* TASK STATEMENT
Lay out the lines below as a numbered list, omitting any blank lines.

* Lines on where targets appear
────────────────────────────────────────

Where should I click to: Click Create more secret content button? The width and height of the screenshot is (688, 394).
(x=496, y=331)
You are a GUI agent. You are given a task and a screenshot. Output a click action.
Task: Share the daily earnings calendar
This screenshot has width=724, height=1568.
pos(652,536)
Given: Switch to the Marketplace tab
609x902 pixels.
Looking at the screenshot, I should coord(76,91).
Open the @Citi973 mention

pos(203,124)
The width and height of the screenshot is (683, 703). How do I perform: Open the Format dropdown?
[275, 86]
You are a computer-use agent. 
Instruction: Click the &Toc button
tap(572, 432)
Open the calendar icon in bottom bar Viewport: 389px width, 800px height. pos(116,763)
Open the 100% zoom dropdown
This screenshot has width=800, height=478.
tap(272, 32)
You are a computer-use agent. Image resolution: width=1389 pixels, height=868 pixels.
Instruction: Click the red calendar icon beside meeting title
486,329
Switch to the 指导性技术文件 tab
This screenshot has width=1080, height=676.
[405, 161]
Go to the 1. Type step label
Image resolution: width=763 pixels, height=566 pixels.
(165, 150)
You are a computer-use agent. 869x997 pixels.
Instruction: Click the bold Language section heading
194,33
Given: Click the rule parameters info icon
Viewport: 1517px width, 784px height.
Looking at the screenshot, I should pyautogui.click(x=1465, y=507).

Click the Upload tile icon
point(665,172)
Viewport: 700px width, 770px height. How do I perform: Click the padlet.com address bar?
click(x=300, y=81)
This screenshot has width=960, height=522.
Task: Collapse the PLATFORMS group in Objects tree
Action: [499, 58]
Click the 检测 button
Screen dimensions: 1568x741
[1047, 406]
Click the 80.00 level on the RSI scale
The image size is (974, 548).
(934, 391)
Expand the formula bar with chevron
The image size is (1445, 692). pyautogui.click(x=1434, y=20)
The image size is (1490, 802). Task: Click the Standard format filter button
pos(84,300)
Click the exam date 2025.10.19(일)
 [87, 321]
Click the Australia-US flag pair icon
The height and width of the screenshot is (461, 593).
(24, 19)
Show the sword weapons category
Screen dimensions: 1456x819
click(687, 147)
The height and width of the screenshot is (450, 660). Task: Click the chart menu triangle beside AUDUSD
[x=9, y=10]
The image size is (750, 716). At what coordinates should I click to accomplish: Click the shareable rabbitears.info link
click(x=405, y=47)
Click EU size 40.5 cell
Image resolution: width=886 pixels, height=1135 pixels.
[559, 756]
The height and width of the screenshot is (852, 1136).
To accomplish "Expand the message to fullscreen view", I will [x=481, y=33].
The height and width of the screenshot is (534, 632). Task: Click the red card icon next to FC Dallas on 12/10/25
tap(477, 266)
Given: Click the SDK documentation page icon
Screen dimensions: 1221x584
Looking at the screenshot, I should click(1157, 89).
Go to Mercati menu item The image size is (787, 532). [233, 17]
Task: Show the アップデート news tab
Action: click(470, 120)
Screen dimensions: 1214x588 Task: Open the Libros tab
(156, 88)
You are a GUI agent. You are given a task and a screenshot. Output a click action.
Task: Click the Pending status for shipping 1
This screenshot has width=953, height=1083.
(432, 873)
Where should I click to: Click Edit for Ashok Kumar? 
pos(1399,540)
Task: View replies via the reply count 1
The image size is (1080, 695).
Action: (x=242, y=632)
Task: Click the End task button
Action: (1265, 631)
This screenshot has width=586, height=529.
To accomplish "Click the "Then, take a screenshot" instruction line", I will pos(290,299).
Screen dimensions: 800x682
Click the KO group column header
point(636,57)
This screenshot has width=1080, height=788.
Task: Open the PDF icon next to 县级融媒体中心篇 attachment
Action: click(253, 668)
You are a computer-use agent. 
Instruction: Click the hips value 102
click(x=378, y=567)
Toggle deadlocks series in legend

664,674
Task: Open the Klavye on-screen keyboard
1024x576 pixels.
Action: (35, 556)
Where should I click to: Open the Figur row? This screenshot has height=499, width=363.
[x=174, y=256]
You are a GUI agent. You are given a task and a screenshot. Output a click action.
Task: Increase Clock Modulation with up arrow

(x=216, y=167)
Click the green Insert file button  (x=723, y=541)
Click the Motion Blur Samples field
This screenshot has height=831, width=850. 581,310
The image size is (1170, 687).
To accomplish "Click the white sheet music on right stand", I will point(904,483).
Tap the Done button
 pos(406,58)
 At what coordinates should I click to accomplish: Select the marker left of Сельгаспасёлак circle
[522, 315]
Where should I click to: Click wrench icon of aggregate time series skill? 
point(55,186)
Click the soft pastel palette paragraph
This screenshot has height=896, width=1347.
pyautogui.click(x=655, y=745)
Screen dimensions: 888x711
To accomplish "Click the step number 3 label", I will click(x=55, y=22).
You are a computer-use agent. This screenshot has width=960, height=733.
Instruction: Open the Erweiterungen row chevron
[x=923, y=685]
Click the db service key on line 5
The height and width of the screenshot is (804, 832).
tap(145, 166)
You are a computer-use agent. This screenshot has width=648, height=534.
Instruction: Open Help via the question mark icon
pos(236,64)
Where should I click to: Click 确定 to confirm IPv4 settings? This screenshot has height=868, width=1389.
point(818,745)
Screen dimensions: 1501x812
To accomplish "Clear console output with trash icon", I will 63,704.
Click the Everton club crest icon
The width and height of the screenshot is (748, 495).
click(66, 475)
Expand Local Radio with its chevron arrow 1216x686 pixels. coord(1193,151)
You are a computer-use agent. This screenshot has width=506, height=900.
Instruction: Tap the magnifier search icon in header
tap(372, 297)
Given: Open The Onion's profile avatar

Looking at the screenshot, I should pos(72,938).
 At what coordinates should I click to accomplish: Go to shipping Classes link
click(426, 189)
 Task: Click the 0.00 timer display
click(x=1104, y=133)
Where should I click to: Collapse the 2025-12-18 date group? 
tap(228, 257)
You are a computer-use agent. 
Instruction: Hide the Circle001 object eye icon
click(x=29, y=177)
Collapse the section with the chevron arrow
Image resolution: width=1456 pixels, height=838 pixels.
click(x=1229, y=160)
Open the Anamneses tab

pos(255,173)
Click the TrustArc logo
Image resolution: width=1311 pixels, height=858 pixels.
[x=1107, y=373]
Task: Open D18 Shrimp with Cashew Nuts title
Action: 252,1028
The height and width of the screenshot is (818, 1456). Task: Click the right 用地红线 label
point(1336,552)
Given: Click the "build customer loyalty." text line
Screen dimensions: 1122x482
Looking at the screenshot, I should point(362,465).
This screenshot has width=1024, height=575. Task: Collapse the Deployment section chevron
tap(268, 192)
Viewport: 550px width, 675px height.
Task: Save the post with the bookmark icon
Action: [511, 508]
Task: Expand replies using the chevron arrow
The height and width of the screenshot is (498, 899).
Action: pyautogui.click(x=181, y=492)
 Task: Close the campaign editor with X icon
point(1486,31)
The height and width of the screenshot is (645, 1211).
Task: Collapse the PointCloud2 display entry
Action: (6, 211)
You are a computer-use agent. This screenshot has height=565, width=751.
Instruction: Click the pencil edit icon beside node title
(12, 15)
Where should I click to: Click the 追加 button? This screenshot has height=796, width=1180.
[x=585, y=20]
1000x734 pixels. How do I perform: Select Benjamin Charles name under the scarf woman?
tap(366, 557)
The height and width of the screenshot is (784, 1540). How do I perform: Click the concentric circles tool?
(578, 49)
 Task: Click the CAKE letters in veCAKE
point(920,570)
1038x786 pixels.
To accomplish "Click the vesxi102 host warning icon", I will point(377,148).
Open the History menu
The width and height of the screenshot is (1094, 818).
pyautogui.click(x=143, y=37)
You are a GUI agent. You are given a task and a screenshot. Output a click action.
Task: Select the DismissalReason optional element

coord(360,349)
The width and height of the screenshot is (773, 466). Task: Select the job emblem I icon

────────────────────────────────────────

* ANSWER TO THE PROBLEM
1. Where should I click to: Click Create more secret content button? The width and height of the screenshot is (688, 394).
2. (x=496, y=331)
3. You are a GUI agent. You are given a task and a screenshot. Output a click action.
4. Task: Share the daily earnings calendar
5. This screenshot has width=724, height=1568.
6. pos(652,536)
7. Given: Switch to the Marketplace tab
8. 609x902 pixels.
9. Looking at the screenshot, I should coord(76,91).
10. Open the @Citi973 mention
11. pos(203,124)
12. The width and height of the screenshot is (683, 703). How do I perform: Open the Format dropdown?
13. [275, 86]
14. You are a computer-use agent. 
15. Instruction: Click the &Toc button
16. tap(572, 432)
17. Open the calendar icon in bottom bar Viewport: 389px width, 800px height. pos(116,763)
18. Open the 100% zoom dropdown
19. This screenshot has width=800, height=478.
20. tap(272, 32)
21. You are a computer-use agent. Image resolution: width=1389 pixels, height=868 pixels.
22. Instruction: Click the red calendar icon beside meeting title
23. 486,329
24. Switch to the 指导性技术文件 tab
25. This screenshot has width=1080, height=676.
26. [405, 161]
27. Go to the 1. Type step label
28. Image resolution: width=763 pixels, height=566 pixels.
29. (165, 150)
30. You are a computer-use agent. 869x997 pixels.
31. Instruction: Click the bold Language section heading
32. 194,33
33. Given: Click the rule parameters info icon
34. Viewport: 1517px width, 784px height.
35. Looking at the screenshot, I should pyautogui.click(x=1465, y=507).
36. Click the Upload tile icon
37. point(665,172)
38. Viewport: 700px width, 770px height. How do I perform: Click the padlet.com address bar?
39. click(x=300, y=81)
40. This screenshot has width=960, height=522.
41. Task: Collapse the PLATFORMS group in Objects tree
42. Action: [499, 58]
43. Click the 检测 button
44. Screen dimensions: 1568x741
45. [1047, 406]
46. Click the 80.00 level on the RSI scale
47. The image size is (974, 548).
48. (934, 391)
49. Expand the formula bar with chevron
50. The image size is (1445, 692). pyautogui.click(x=1434, y=20)
51. The image size is (1490, 802). Task: Click the Standard format filter button
52. pos(84,300)
53. Click the exam date 2025.10.19(일)
54.  [87, 321]
55. Click the Australia-US flag pair icon
56. The height and width of the screenshot is (461, 593).
57. (24, 19)
58. Show the sword weapons category
59. Screen dimensions: 1456x819
60. click(687, 147)
61. The height and width of the screenshot is (450, 660). Task: Click the chart menu triangle beside AUDUSD
62. [x=9, y=10]
63. The image size is (750, 716). At what coordinates should I click to accomplish: Click the shareable rabbitears.info link
64. click(x=405, y=47)
65. Click EU size 40.5 cell
66. Image resolution: width=886 pixels, height=1135 pixels.
67. [559, 756]
68. The height and width of the screenshot is (852, 1136).
69. To accomplish "Expand the message to fullscreen view", I will [x=481, y=33].
70. The height and width of the screenshot is (534, 632). Task: Click the red card icon next to FC Dallas on 12/10/25
71. tap(477, 266)
72. Given: Click the SDK documentation page icon
73. Screen dimensions: 1221x584
74. Looking at the screenshot, I should click(1157, 89).
75. Go to Mercati menu item The image size is (787, 532). [233, 17]
76. Task: Show the アップデート news tab
77. Action: click(470, 120)
78. Screen dimensions: 1214x588 Task: Open the Libros tab
79. (156, 88)
80. You are a GUI agent. You are given a task and a screenshot. Output a click action.
81. Task: Click the Pending status for shipping 1
82. This screenshot has width=953, height=1083.
83. (432, 873)
84. Where should I click to: Click Edit for Ashok Kumar? 
85. pos(1399,540)
86. Task: View replies via the reply count 1
87. The image size is (1080, 695).
88. Action: (x=242, y=632)
89. Task: Click the End task button
90. Action: (1265, 631)
91. This screenshot has width=586, height=529.
92. To accomplish "Click the "Then, take a screenshot" instruction line", I will pos(290,299).
93. Screen dimensions: 800x682
94. Click the KO group column header
95. point(636,57)
96. This screenshot has width=1080, height=788.
97. Task: Open the PDF icon next to 县级融媒体中心篇 attachment
98. Action: click(253, 668)
99. You are a computer-use agent. 
100. Instruction: Click the hips value 102
101. click(x=378, y=567)
102. Toggle deadlocks series in legend
103. 664,674
104. Task: Open the Klavye on-screen keyboard
105. 1024x576 pixels.
106. Action: (35, 556)
107. Where should I click to: Open the Figur row? This screenshot has height=499, width=363.
108. [x=174, y=256]
109. You are a GUI agent. You are given a task and a screenshot. Output a click action.
110. Task: Increase Clock Modulation with up arrow
111. (x=216, y=167)
112. Click the green Insert file button  (x=723, y=541)
113. Click the Motion Blur Samples field
114. This screenshot has height=831, width=850. 581,310
115. The image size is (1170, 687).
116. To accomplish "Click the white sheet music on right stand", I will point(904,483).
117. Tap the Done button
118.  pos(406,58)
119.  At what coordinates should I click to accomplish: Select the marker left of Сельгаспасёлак circle
120. [522, 315]
121. Where should I click to: Click wrench icon of aggregate time series skill? 
122. point(55,186)
123. Click the soft pastel palette paragraph
124. This screenshot has height=896, width=1347.
125. pyautogui.click(x=655, y=745)
126. Screen dimensions: 888x711
127. To accomplish "Click the step number 3 label", I will click(x=55, y=22).
128. You are a computer-use agent. This screenshot has width=960, height=733.
129. Instruction: Open the Erweiterungen row chevron
130. [x=923, y=685]
131. Click the db service key on line 5
132. The height and width of the screenshot is (804, 832).
133. tap(145, 166)
134. You are a computer-use agent. This screenshot has width=648, height=534.
135. Instruction: Open Help via the question mark icon
136. pos(236,64)
137. Where should I click to: Click 确定 to confirm IPv4 settings? This screenshot has height=868, width=1389.
138. point(818,745)
139. Screen dimensions: 1501x812
140. To accomplish "Clear console output with trash icon", I will 63,704.
141. Click the Everton club crest icon
142. The width and height of the screenshot is (748, 495).
143. click(66, 475)
144. Expand Local Radio with its chevron arrow 1216x686 pixels. coord(1193,151)
145. You are a computer-use agent. This screenshot has width=506, height=900.
146. Instruction: Tap the magnifier search icon in header
147. tap(372, 297)
148. Given: Open The Onion's profile avatar
149. Looking at the screenshot, I should pos(72,938).
150.  At what coordinates should I click to accomplish: Go to shipping Classes link
151. click(426, 189)
152.  Task: Click the 0.00 timer display
153. click(x=1104, y=133)
154. Where should I click to: Collapse the 2025-12-18 date group? 
155. tap(228, 257)
156. You are a computer-use agent. 
157. Instruction: Hide the Circle001 object eye icon
158. click(x=29, y=177)
159. Collapse the section with the chevron arrow
160. Image resolution: width=1456 pixels, height=838 pixels.
161. click(x=1229, y=160)
162. Open the Anamneses tab
163. pos(255,173)
164. Click the TrustArc logo
165. Image resolution: width=1311 pixels, height=858 pixels.
166. [x=1107, y=373]
167. Task: Open D18 Shrimp with Cashew Nuts title
168. Action: 252,1028
169. The height and width of the screenshot is (818, 1456). Task: Click the right 用地红线 label
170. point(1336,552)
171. Given: Click the "build customer loyalty." text line
172. Screen dimensions: 1122x482
173. Looking at the screenshot, I should point(362,465).
174. This screenshot has width=1024, height=575. Task: Collapse the Deployment section chevron
175. tap(268, 192)
176. Viewport: 550px width, 675px height.
177. Task: Save the post with the bookmark icon
178. Action: [511, 508]
179. Task: Expand replies using the chevron arrow
180. The height and width of the screenshot is (498, 899).
181. Action: pyautogui.click(x=181, y=492)
182.  Task: Close the campaign editor with X icon
183. point(1486,31)
184. The height and width of the screenshot is (645, 1211).
185. Task: Collapse the PointCloud2 display entry
186. Action: (6, 211)
187. You are a computer-use agent. This screenshot has height=565, width=751.
188. Instruction: Click the pencil edit icon beside node title
189. (12, 15)
190. Where should I click to: Click the 追加 button? This screenshot has height=796, width=1180.
191. [x=585, y=20]
192. 1000x734 pixels. How do I perform: Select Benjamin Charles name under the scarf woman?
193. tap(366, 557)
194. The height and width of the screenshot is (784, 1540). How do I perform: Click the concentric circles tool?
195. (578, 49)
196.  Task: Click the CAKE letters in veCAKE
197. point(920,570)
198. 1038x786 pixels.
199. To accomplish "Click the vesxi102 host warning icon", I will point(377,148).
200. Open the History menu
201. The width and height of the screenshot is (1094, 818).
202. pyautogui.click(x=143, y=37)
203. You are a GUI agent. You are given a task and a screenshot. Output a click action.
204. Task: Select the DismissalReason optional element
205. coord(360,349)
206. The width and height of the screenshot is (773, 466). Task: Select the job emblem I icon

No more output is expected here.